In 2010, WAM visited Kabudula Hospital to find that they were out of just about every useful medicine, including acetaminophen (Tylenol) and diazepam (seizure medication). WAM Vice President Dr. Kevin Bergman recalls children with 104° fever were being sponged down by nurses because that’s all they could do, he also witnessed children with cerebral malaria who had uncontrollable seizures. Kevin says “Parents and healthcare staff were so frustrated and saddened and felt powerless. It was a horrible situation, and that day we knew that we had to help Kabudula.”
Out of this visit, WAM’s Essential Medication Delivery program was developed.

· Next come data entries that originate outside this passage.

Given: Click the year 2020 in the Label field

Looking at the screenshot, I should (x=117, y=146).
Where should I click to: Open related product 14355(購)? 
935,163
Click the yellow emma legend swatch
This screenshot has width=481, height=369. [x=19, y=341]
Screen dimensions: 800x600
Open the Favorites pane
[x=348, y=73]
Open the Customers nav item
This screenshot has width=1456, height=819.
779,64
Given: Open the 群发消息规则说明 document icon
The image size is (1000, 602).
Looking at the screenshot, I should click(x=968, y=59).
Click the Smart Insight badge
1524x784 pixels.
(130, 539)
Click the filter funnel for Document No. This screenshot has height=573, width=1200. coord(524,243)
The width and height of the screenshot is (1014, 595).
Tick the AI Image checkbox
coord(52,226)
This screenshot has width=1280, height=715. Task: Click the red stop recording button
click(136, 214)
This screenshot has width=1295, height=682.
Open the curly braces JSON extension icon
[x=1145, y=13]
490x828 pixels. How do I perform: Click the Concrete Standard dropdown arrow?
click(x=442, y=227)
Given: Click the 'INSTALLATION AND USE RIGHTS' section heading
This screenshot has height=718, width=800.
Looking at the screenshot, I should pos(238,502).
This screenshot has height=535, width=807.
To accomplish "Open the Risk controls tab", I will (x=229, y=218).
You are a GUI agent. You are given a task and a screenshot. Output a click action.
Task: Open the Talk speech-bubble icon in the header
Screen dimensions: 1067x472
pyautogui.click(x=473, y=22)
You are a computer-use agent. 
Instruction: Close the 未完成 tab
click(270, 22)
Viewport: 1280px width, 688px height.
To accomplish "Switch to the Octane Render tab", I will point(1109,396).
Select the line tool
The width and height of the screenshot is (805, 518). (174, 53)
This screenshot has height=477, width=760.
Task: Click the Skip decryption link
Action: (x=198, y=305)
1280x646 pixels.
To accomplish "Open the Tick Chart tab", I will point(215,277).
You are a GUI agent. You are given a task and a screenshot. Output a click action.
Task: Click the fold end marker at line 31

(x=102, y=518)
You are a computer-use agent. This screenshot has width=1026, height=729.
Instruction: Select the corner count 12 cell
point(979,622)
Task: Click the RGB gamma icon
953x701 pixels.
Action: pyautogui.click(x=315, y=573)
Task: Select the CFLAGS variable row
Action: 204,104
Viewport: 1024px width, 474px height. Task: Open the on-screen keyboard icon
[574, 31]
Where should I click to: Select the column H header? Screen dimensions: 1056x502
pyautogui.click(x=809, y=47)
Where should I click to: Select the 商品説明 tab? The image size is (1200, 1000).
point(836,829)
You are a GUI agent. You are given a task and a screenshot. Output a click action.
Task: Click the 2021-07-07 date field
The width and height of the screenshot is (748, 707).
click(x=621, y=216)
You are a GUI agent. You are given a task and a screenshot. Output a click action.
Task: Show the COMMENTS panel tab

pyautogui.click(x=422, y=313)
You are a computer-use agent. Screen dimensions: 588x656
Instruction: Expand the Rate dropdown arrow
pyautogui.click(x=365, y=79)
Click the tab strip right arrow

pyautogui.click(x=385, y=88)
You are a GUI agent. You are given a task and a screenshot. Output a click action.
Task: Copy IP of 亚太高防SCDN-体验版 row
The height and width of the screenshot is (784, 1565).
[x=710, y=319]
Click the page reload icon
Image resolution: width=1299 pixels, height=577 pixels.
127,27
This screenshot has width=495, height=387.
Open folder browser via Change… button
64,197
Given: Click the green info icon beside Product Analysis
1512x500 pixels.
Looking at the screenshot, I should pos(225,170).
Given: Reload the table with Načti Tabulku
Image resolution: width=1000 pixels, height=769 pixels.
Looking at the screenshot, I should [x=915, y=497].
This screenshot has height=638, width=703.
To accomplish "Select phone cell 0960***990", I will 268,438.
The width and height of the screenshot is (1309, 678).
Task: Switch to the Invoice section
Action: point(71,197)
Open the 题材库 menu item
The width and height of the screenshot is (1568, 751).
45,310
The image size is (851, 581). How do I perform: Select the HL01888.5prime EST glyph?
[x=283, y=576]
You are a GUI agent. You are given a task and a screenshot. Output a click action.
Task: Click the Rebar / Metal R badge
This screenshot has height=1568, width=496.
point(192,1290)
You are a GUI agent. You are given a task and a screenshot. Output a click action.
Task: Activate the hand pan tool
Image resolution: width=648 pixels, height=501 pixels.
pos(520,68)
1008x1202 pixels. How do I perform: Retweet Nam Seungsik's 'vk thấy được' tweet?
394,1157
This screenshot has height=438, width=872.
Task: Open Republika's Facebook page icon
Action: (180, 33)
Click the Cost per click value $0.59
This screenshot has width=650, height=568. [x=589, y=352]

Our Global Health Fellows have been working closely with the Kabudula Community Hospital pharmacy tech, Dave, along with the other staff there to determine which medications are needed each month. Because Kabudula Community Hospital is a government-owned clinic, the Malawian government provides some medications to the hospital. There are other donors that provide and support the government in supplementing the necessary medication. Despite this, there are some medications needed at the hospital which are not provided due to lack of funds or other barriers. For example, the dental team at Kab was without dental lignocaine (numbing agent) for several months recently, not because they ran out or the government doesn’t supply it, but because the government only buys from certain pharmacies and those pharmacies did not have any. So, because we have no restrictions on where we can buy our medications from, we were able to keep the dental team working hard while they waited for a restock of lignocaine from other sources.
Currently, it is rainy season in Malawi. Rainy season is very important here where a large portion of the population is subsistence farmers, they rely on the rain to nourish their crops so they can harvest them and have food and money for the rest of the year. Rainy season also brings about higher incidence rates of diseases including malaria, cholera and asthma. We always do our best to take into consideration seasonal and cultural factors that may influence which diseases are more prevalent at different times of the year. Right now, cholera and asthma are big concerns for the hospital. So, we focused this month’s delivery on these areas by providing an extra supply of chlorine and salbutamol.
When Dave opened the box, his immediate reaction was “This is the best stuff that you have delivered.” He was so pleased with what we had given the hospital this month because it will really help to address the issues of cholera and asthma that many people are dealing with right now. Each month, Dave helps us brainstorm what the hospital needs to have delivered. He really likes our program because we have no limitations to what products we can provide, we are not bound by any contracts or focused specifically on treating one disease. We fill in the gaps left by other suppliers and focus on the hospital’s most urgent needs, which do vary from month to month. Because we spend a lot of time in and around the hospital working on other projects as well, we are able to assess these needs on a monthly basis and adjust our medication donations accordingly.
Dave left us by saying, “This is complimenting [what we already received from others] but we are moving a great mile [with this delivery]. For example, we haven’t had salbutamol for three to four months and now we have it in good time. By what you have done here, you are becoming a citizen because you are understanding the season and the times and what is needed.”
Although the situation at Kabudula is not as dire as it was back during Kevin’s visit in 2010, we are still proud to be supplying Kabudula Community Hospital with Essential Medications today!